◆ Extract to read:
Homework is in **groups of two**, and you are expected to hand in original work. Work that is copied from another group will not be accepted.

# Exercise 0
Write down the names + student ID of the people in your group.

## Authors

- Tycho Stam  (13303147)
- Henry Zwart (15393879)

Run the following cell to import NumPy, Matplotlib and some other functions.

In [None]:
import numpy as np
import scipy.linalg as la
import matplotlib.pyplot as plt

---

# Very short introduction to Matplotlib

`matplotlib` is a useful package for visualizing data using Python. Run the first cell below to plot $\sqrt{x}, x, x^2, x^3$ for $x \in [1, 10]$.

In [None]:
x = np.linspace(1, 10, 10)  # 10 points evenly between 1 and 10.
print(x)
plt.plot(x, x**0.5, label=r"$x^{1/2}$")
plt.plot(x, x**1, label=r"$x$")
plt.plot(x, x**2, label=r"$x^2$")
plt.plot(x, x**3, label=r"$x^3$")
plt.legend()
plt.show()

When visualizing functions where $y$ has many different orders of magnitude, a logarithmic scale is useful:

In [None]:
x = np.linspace(1, 10, 10)
plt.semilogy(x, x**0.5, label=r"$x^{1/2}$")
plt.semilogy(x, x**1, label=r"$x$")
plt.semilogy(x, x**2, label=r"$x^2$")
plt.semilogy(x, x**3, label=r"$x^3$")
plt.legend()
plt.show()

When also the $x$-axis contains many orders of magnitude, a log-log plot is most useful:

In [None]:
x = np.logspace(1, 10, 10, base=10)  # 10 points evenly between 10^1 and 10^10.
print(x)

plt.plot(x, x**0.5, label=r"$x^{1/2}$")
plt.plot(x, x**1, label=r"$x$")

◆ Task list:
a. According to the notebook excerpt, which kind of plot is most useful when the x-axis also spans many orders of magnitude?
b. Reproduce the passage of the notebook excerpt that begins with the words containing "When also the" and ends with "10^1 and 10^10.".
The entries after this point are separate material, unrelated to the notebook excerpt.

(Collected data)
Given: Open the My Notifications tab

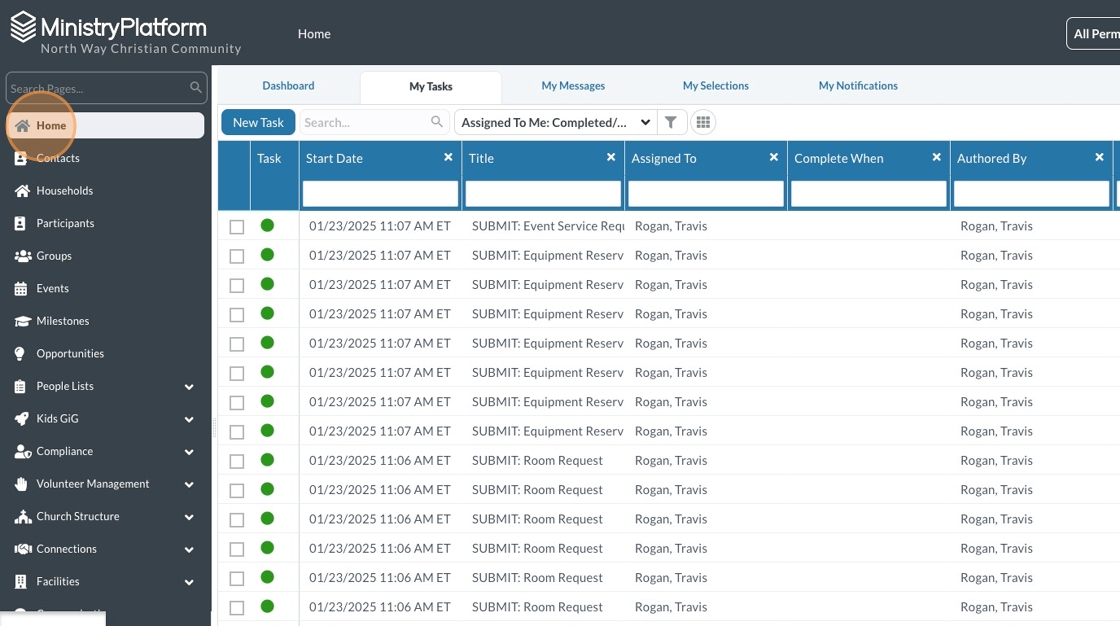Looking at the screenshot, I should [858, 86].
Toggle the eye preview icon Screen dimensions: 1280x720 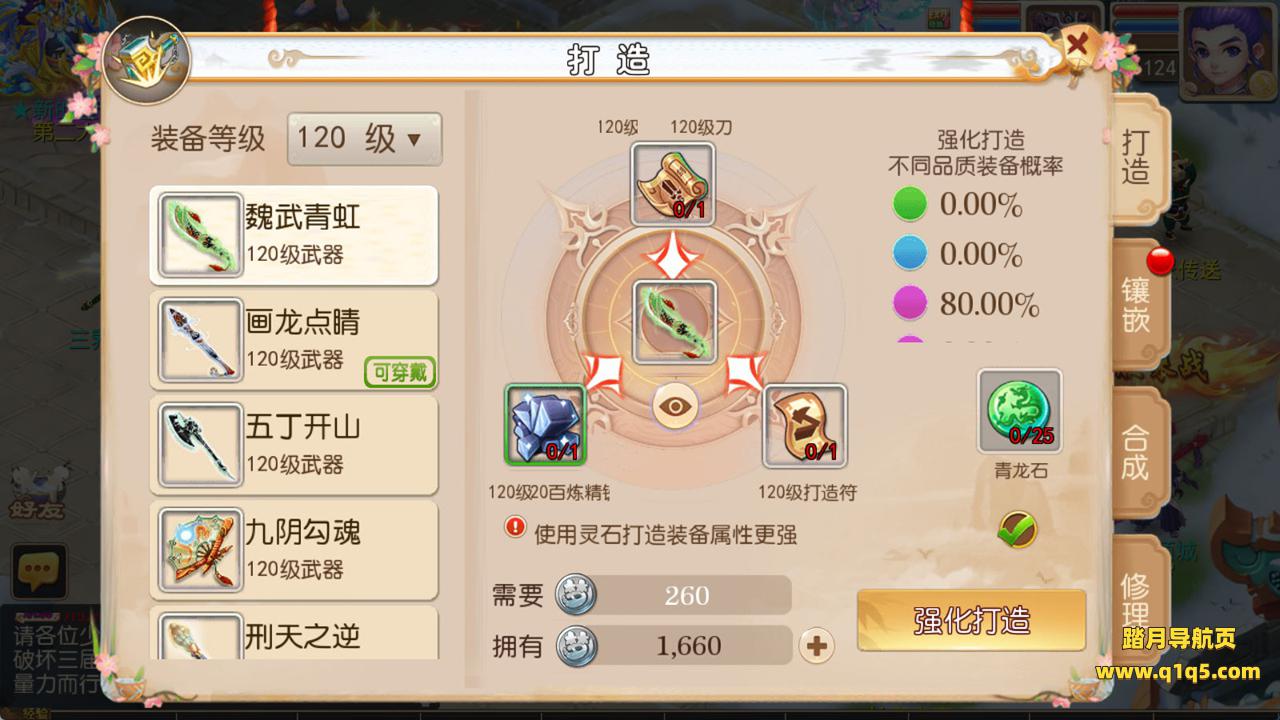(x=676, y=406)
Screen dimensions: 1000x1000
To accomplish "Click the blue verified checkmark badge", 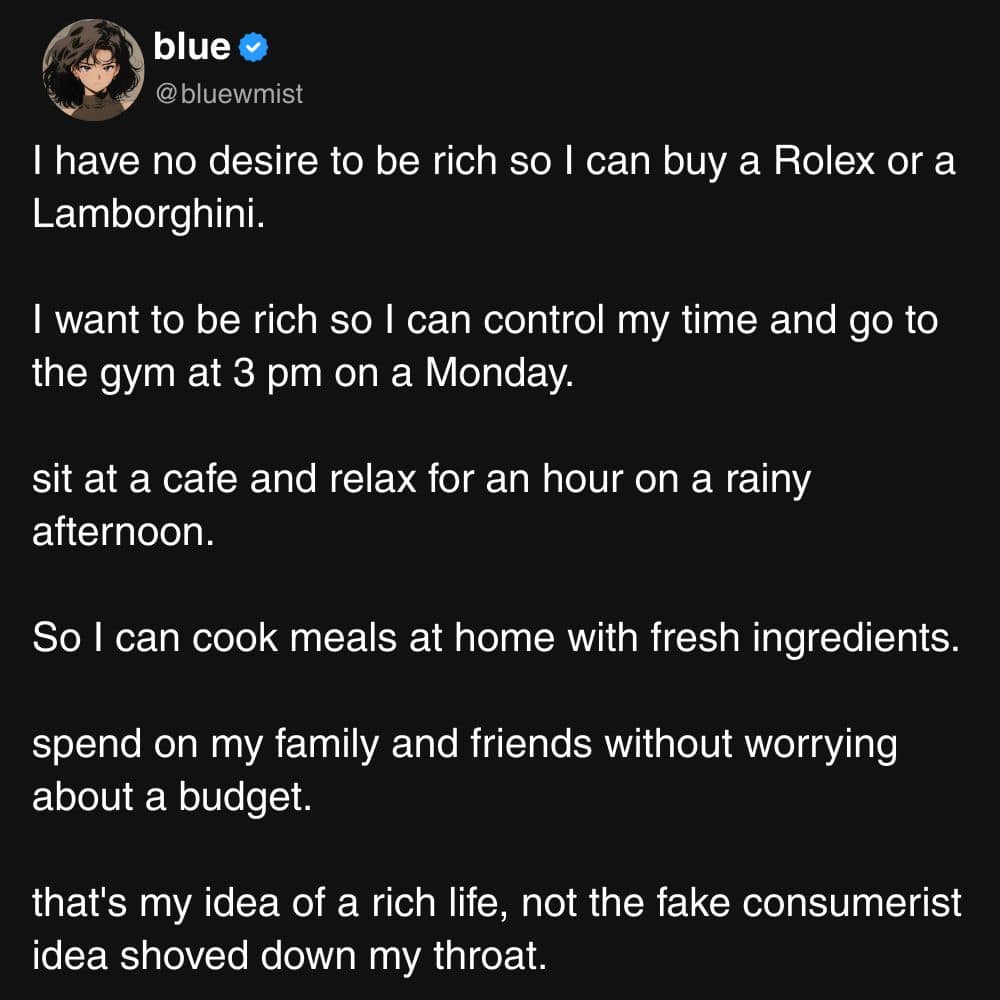I will click(251, 46).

◆ Outputs:
a. A log-log plot.

b.
When also the $x$-axis contains many orders of magnitude, a log-log plot is most useful:

In [None]:
x = np.logspace(1, 10, 10, base=10)  # 10 points evenly between 10^1 and 10^10.